-- YOUR ASSIGNMENT --
Leave the images aside and output every entry exactly.
───
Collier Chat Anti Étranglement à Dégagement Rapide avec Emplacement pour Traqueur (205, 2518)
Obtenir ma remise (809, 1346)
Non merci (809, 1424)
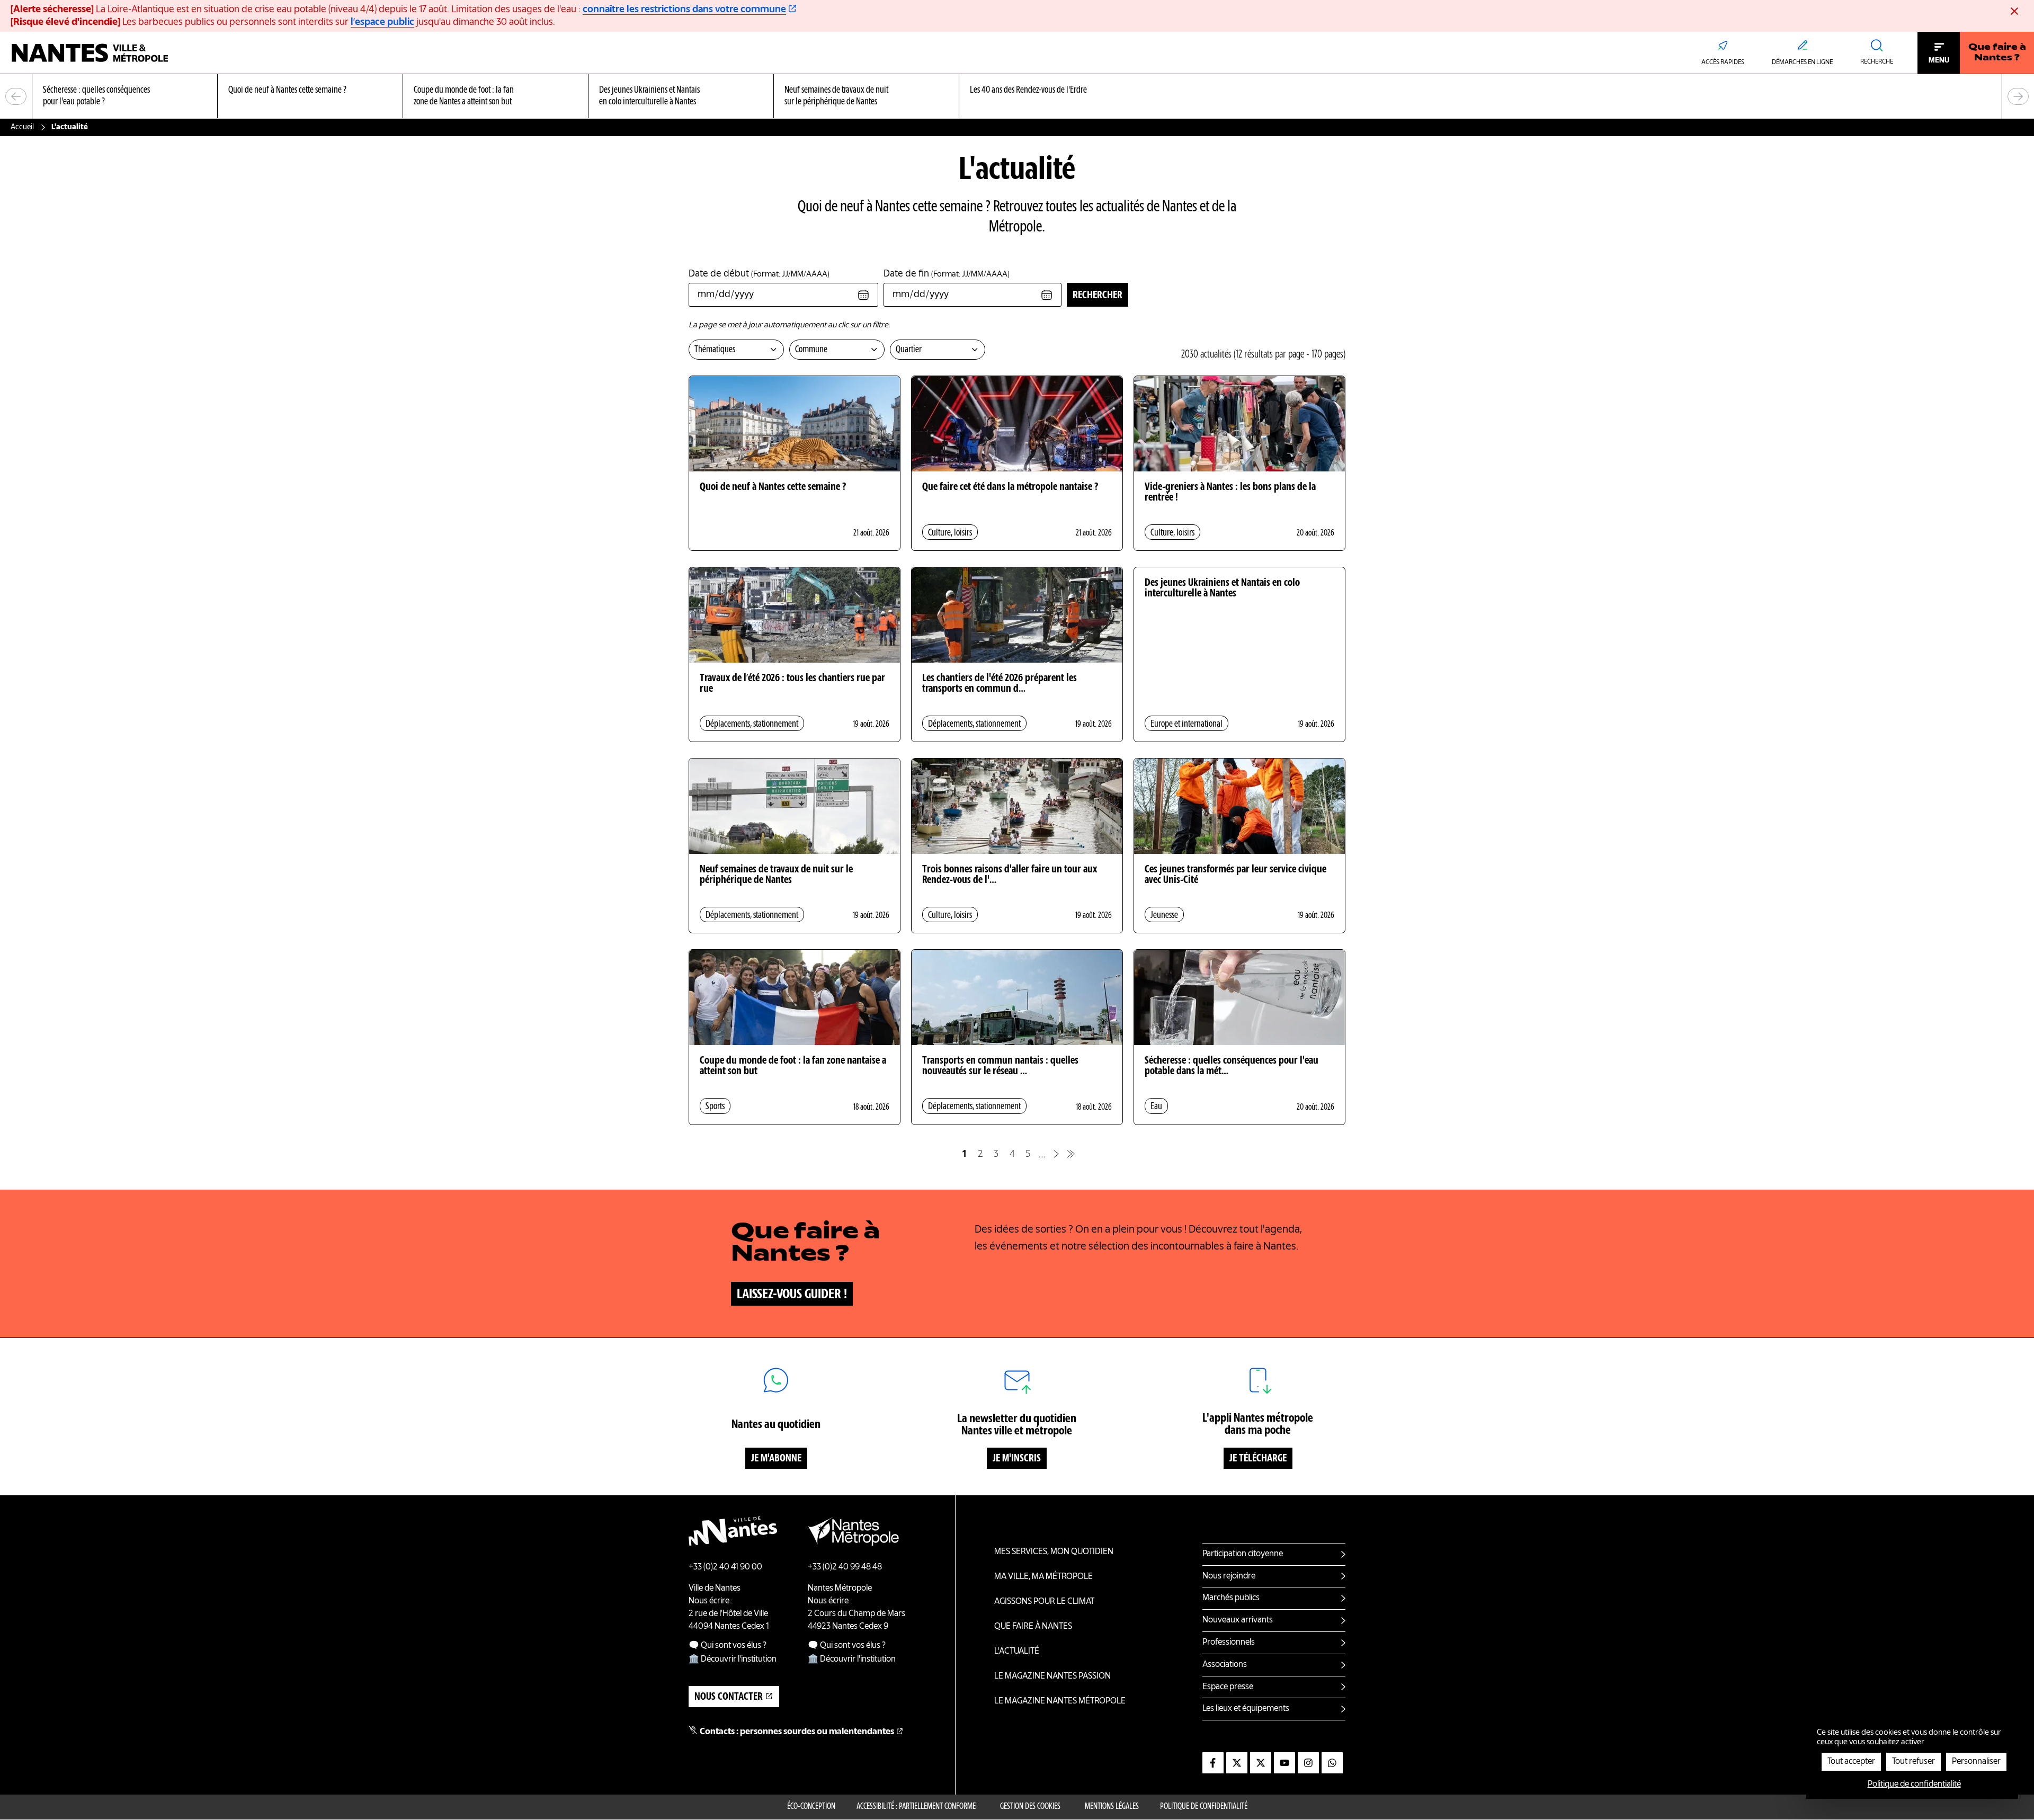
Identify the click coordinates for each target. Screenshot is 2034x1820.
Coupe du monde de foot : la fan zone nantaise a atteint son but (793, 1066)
───
-- PROBLEM SOLUTION --
Collier Chat Anti Étranglement à Dégagement Rapide avec Emplacement pour Traqueur (205, 2518)
Obtenir ma remise (809, 1346)
Non merci (809, 1424)
Identify the click coordinates for each target. Screenshot is 2034x1820.
Coupe du monde de foot : la fan zone nantaise a atteint son but (793, 1066)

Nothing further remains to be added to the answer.